Cogí el autobús y, después de unos cuantos transbordos, llegué a mi destino: la piratería. Tuve que atravesar España y toda África, pero qué es eso sino un breve crucero de placer para un curtido filibustero. Llegar al Cuerno de África fue pan comido, lo difícil vino después.
Yo había hecho mis deberes. Leí los libros de Stevenson, Salgari, Verne, Sabatini y compañía. Me aprendí de memoria todos los diálogos de Errol Flynn en El capitán Blood y El halcón del mar, estudié los movimientos gimnásticos de Burt Lancaster y su mudo compañero en El temible burlón, me contagié de todo el cinismo exhibido por Walter Matthau en Piratas de Roman Polanski y acabé por visitar Disneyland París para comprarme el disfraz que lleva Johnny Depp en Piratas del mar Caribe. Vamos, que llegué al Cuerno de África hecho un pincel mientras ponía mi voz más aguardentosa y gritaba por doquier que quería una botella de ron, mil millones de demonios, o los pasaba a todos por la quilla.
Cuando me llevaron por fin ante los piratas modernos observé sus fusiles de asalto Kalashnikov AK-47, lanzagranadas RPG-7, explosivo plástico y demás fruslerías. Antes de que pudiera echar mano bajo mi encarnado fajín para sacar el trabuco, antes incluso de que pudiera imaginar que agarraba la empuñadura de mi alfanje de filo mellado en mil abordajes (a la nevera), ya me habían atado con una de esas agarraderas de plástico que utilizan ahora los ejércitos del mundo igualmente para inmovilizar a los cautivos o sujetar una cañería (ya ni siquiera unos dignos grilletes repiquetean al son del moderno prisionero). Luego utilizaron el correo electrónico para ponerse en contacto con sus socios en Londres —abogados y gente de ralea semejante— para decidir qué rescate iban a pedir por mi persona. Y aquí estamos, voto a tal.

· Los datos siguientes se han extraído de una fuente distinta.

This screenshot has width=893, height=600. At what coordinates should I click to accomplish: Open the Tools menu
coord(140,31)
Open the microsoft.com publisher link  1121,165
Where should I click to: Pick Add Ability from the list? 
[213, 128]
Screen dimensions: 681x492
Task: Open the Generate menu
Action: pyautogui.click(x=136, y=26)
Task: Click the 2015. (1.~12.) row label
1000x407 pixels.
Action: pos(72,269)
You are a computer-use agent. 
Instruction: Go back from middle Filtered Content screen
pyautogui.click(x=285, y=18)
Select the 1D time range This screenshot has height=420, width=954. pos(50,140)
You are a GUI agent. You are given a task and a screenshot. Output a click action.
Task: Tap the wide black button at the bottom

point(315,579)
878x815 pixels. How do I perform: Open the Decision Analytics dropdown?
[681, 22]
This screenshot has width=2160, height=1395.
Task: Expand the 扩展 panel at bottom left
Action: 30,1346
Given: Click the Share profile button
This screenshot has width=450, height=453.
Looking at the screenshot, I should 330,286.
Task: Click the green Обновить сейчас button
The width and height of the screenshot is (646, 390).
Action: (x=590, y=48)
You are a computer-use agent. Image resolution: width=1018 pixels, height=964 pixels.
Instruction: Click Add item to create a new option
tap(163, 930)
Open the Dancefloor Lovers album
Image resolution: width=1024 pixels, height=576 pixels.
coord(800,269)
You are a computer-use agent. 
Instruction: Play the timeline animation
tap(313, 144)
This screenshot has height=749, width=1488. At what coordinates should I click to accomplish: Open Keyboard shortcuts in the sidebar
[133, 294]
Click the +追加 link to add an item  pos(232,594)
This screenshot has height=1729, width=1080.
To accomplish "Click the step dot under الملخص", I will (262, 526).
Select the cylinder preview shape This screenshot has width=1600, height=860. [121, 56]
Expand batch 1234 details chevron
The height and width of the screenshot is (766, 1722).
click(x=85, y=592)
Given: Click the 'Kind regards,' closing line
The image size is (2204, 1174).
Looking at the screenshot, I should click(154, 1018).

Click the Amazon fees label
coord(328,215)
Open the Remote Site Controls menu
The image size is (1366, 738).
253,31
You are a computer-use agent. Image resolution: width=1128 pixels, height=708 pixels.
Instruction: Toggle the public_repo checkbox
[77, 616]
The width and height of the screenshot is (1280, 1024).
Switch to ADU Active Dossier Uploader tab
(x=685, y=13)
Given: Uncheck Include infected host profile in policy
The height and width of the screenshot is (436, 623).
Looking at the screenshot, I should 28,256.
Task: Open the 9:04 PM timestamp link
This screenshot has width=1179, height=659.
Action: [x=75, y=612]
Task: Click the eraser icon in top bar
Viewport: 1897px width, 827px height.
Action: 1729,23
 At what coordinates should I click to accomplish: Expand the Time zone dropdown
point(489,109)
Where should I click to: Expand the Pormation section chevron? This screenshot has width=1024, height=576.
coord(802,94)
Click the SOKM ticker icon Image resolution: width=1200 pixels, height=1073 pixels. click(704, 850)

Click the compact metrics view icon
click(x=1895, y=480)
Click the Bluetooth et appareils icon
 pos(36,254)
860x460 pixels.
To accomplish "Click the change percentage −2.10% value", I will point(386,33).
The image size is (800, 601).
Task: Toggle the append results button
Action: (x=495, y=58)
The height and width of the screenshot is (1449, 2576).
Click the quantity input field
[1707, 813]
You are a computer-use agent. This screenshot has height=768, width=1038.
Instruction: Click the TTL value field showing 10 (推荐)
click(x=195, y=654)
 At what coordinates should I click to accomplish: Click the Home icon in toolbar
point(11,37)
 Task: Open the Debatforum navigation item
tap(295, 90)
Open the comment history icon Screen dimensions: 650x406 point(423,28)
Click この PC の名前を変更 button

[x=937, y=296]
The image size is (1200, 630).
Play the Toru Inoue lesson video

Esa imagen heroica del pirata, la que cantaba Espronceda “con diez cañones”, se la debemos a los románticos del XIX, hasta entonces los piratas eran delincuentes, quinquis de la peor calaña, como los que hoy vemos disparar a un pacífico barco de pescadores de atún. La literatura y el cine crearon héroes inolvidables, la realidad fue siempre y siempre será, otra.
Si quieren saber algunas verdades sobre aquellos piratas del XVII —Morgan, el Olonés y compañía—, lean el libro de Exquemelin, el médico de los piratas.